Получается парадоксальная ситуация: даже религиозные, благочестивые спартанцы в данном случае оказываются большими рационалистами, чем «Отец истории». Вообще в те времена идея о сумасшествии как «священной болезни» была в интеллектуальных кругах уже вчерашним днем. Великий врач Гиппократ с Коса — современник и почти земляк галикарнасца — доказывал естественную природу психических заболеваний{190}.

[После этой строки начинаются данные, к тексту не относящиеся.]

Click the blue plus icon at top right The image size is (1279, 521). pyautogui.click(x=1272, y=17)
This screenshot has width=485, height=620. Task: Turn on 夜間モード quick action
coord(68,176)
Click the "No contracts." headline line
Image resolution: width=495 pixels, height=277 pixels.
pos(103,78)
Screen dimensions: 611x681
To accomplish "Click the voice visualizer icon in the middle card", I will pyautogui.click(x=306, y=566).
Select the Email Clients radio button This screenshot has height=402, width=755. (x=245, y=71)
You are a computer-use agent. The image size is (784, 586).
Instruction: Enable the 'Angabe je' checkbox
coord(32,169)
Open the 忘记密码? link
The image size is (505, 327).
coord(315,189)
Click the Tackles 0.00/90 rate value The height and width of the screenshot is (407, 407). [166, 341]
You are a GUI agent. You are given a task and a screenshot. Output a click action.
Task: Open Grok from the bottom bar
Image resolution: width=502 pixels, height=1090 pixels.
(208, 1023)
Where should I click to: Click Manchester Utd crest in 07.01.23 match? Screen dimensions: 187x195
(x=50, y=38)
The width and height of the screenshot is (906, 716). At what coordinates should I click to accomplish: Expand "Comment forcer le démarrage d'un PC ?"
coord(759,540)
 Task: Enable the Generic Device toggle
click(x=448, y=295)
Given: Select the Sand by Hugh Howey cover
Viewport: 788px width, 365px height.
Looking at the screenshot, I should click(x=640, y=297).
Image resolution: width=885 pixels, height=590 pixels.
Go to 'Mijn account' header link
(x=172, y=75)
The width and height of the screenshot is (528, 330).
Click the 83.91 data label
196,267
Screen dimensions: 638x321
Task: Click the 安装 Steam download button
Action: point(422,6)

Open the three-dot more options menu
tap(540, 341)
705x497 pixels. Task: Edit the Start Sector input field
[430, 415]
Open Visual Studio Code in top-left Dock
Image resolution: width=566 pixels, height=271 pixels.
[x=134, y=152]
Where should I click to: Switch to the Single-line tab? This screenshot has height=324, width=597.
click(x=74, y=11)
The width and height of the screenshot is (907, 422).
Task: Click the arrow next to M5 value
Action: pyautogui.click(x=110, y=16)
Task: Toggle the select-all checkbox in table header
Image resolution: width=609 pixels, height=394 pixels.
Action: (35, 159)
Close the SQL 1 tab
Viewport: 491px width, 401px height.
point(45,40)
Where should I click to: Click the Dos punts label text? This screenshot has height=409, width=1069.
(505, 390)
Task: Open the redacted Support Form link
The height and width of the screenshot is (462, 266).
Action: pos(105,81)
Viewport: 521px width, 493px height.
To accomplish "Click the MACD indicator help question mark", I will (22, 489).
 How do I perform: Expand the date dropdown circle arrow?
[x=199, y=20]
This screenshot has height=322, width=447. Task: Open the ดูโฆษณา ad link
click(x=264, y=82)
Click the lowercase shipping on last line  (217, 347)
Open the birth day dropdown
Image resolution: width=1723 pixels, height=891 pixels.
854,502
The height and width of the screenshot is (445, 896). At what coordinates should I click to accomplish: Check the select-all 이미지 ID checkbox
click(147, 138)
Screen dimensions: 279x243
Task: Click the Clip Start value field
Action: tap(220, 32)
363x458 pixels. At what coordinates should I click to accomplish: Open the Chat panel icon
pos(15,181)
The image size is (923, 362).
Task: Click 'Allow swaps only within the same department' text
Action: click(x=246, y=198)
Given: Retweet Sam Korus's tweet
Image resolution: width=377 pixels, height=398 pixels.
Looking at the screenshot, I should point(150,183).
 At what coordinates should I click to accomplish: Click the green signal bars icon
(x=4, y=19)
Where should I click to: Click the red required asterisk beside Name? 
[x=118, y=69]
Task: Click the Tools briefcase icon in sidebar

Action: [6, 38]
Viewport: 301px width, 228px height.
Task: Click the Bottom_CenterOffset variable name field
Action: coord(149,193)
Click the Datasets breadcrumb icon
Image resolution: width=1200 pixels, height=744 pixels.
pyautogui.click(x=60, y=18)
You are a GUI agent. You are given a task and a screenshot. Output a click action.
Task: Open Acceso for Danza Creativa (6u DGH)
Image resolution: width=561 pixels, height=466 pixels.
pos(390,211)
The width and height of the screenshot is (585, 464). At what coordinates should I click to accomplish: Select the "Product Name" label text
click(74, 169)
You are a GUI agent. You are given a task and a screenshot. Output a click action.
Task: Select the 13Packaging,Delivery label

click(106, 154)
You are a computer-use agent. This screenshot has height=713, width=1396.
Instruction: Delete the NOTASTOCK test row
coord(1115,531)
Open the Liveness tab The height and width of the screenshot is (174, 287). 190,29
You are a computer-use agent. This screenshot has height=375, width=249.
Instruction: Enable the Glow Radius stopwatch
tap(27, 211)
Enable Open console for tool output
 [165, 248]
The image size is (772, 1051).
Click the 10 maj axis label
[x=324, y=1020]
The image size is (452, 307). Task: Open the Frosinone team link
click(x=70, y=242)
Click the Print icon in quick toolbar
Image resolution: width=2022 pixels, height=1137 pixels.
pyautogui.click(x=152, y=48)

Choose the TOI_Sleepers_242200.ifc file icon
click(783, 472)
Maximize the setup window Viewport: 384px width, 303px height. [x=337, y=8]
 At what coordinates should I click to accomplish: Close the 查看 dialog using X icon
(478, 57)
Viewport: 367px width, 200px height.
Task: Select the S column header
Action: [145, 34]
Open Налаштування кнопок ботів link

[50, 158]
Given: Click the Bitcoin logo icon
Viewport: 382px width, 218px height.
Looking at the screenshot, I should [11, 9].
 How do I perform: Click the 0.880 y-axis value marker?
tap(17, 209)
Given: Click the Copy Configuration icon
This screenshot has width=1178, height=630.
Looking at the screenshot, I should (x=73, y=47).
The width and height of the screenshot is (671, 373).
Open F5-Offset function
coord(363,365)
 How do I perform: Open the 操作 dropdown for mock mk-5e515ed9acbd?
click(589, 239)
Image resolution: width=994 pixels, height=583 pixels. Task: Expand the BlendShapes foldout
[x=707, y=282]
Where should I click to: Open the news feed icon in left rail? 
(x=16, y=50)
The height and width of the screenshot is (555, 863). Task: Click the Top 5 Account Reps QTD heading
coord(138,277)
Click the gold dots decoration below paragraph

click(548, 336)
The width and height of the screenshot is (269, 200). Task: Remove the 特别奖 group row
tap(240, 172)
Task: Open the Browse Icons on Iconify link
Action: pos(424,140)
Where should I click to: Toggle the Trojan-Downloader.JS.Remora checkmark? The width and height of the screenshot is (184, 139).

Геродот искренне верит в вещие сны, в призраков, не сомневается в правоте изречений оракулов. Со всем этим у него довольно причудливым образом сочетается решительный фатализм, признание, что все беды человека изначально предрешены судьбой. Однако у нас ни в коем случае не должно создаться впечатление о Геродоте как примитивном писателе с отсталыми и чуть ли не варварскими воззрениями. В таком случае он не снискал бы себе репутацию одного из величайших историков всех времен и народов, а скорее занял бы место в паноптикуме курьезов. В действительности же он пользовался большим авторитетом у читателей уже в Античности. Геродот являлся человеком колоссальных знаний и широких взглядов, общался с передовыми мыслителями своего времени — натурфилософами и софистами, был в курсе их учений. В подобных условиях его веру в иррациональное, сверхъестественное следует считать не признаком «отсталости», а сознательным, ответственным убеждением. Да, Фукидид гораздо более скептичен по отношению ко всему «божественному». Мировоззрение Фукидида и в целом куда более рационально — и в этом смысле несколько более узко. Он уже не открыт навстречу чудесному, необыкновенному; «наука удивляться» — уже не его наука.